But the "drain" was hardly discovered by Naoroji and his breed. From the time of institution of British rule, innumerable men - both Indians and British government officers - had written of Britain's plunder of India. It was on the basis of this perception that many had risen in revolt.
Clive himself had long before stated the facts to the directors of the East India with a frankness that required no economist to further explain:
"Your revenues, by means of this acquisition (Bengal), will, as near as I can judge, not fall far short for the ensuing year of 250 lacs of Sicca Rupees.... Hereafter they will amount to at least 20 or 30 lacs more. Our civil and military expenses in time of peace can never exceed 60 lacs of Rupees; the Nabob's allowances are already reduced to 42 lacs, and the tribute to the King (the Great Moghul) at 26; so that there will be remaining a clear gain to the Company of 122 lacs of Sicca Rupees, or 1,650,900 sterling..."
It is certainly true that Naoroji, Dutt, and others documented the drain with comparative exactness; yet the trials of Hastings and Clive, and the Parliamentary debates of the time, similarly documented the rapacity of the East India Company thoroughly and condemned it. But those trials, and the Parliamentary attacks on the East India Company, were not a step towards freedom for India. Rather, they were the ushering-in of a new set of industrial interests to loot it.
Similarly, Naoroji and Dutt criticised direct British plunder, but did not attack the emerging forms of dependent industrialisation which were to form the new basis of plunder.
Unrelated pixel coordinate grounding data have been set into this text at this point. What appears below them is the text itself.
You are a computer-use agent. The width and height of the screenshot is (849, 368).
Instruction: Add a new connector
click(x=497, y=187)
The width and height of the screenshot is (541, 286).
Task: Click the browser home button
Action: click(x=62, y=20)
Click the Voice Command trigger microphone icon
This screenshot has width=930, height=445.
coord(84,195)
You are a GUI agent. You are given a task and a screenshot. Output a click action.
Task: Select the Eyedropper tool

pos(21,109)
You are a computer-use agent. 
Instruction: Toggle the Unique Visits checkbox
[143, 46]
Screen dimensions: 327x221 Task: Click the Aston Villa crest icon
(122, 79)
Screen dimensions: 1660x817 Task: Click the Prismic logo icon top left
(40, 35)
The "drain" theoreticians, moreover, while criticising the exploitation of India's cheap raw materials and its being flooded with English goods, defended the basic political structure which enabled this exploitation. For instance, while zamindars and comprador capitalists were clear beneficiaries of, and crucial props to, British rule, their existence and role was entirely ignored by these critics. This obfuscation prepared the ground for a State in which power could be nominally transferred to these collaborator classes, even as imperialist exploitation continued.
In fact, the "drain" economists persistently stressed that the Raj had brought innumerable benefits to India, and that these benefits needed merely to be extended. Dadabhai Naoroji proclaimed at the first Congress:
"All the benefits we have derived from British rule, all the noble projects of our British rulers, will go for nothing if, after all, the country is to continue sinking deeper and deeper into the abyss of destitution."
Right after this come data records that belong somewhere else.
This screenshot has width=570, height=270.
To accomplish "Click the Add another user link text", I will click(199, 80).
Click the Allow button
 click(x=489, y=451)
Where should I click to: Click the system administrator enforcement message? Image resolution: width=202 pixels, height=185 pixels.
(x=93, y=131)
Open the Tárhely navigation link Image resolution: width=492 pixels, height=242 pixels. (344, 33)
The "drain" economists can hardly be considered economic nationalists when they swore so fervently by the political structure that maintained foreign exploitation that, by their own recognition, fostered destitution. Naoroji insisted that the solution for poverty lay within the British Empire. The First Congress ended then with the following flight of poetry:
"Mr Hume, after acknowledging the honour done him, said that, as the giving of cheers had been entrusted to him, he must be allowed to propose - on the principle of better late than never - giving of cheers, and that not only three, but three times three, and if possible thrice that, for one the latchet of whose shoes he was unworthy to loose, one to whom they were all dear, to whom they were all as children - need he say, Her Most Gracious Majesty the Queen-Empress."The rest of the speaker's remarks was lost in the storm of applause that instantly burst out, and the asked-for cheers were given over and over."
Dadabhai Naoroji's presidential speech to the Second Congress summed up the Congress's political position:
"Well, then, what is it for which we are now met on this occasion? We have assembled to consider questions on which depends our future, whether glorious or inglorious. It is our good fortune that we are under a rule which makes it possible for us to meet in this manner. (cheers) It is under the civilising role of the Queen and people of England that we meet here together, hindered by none, and are freely allowed to speak our minds without the least fear and the least hesitation. Such a thing is possible under British rule and British rule only. (loud cheers) Then I put the question plainly: Is this Congress a nursery for sedition and rebellion against the British Government? (cries of no, no); or is it another stone in the foundation of the stability of that Government? (cries of yes, yes) There could be but one answer, and that you have already given, because we are thoroughly sensible of the numberless blessings conferred upon us, of which the very existence of this Congress is a proof in a nutshell."
This loyalty to British rule did not diminish over the next 29 years. Between 1885 and 1914, we find innumerable such professions of loyalty and expressions of gratitude in the speeches of the various Congressmen; what is more, we find more than 24 resolutions either swearing loyalty, paying homage, expressing gratitude or paying some other form of respect to the British rulers. Each and every one of these resolutions exposes how utterly opposed the Congress was to India's national interests. (Early Congress resolutions can be found in Annie Besant's How India Wrought for Freedom, Adyar, 1915.)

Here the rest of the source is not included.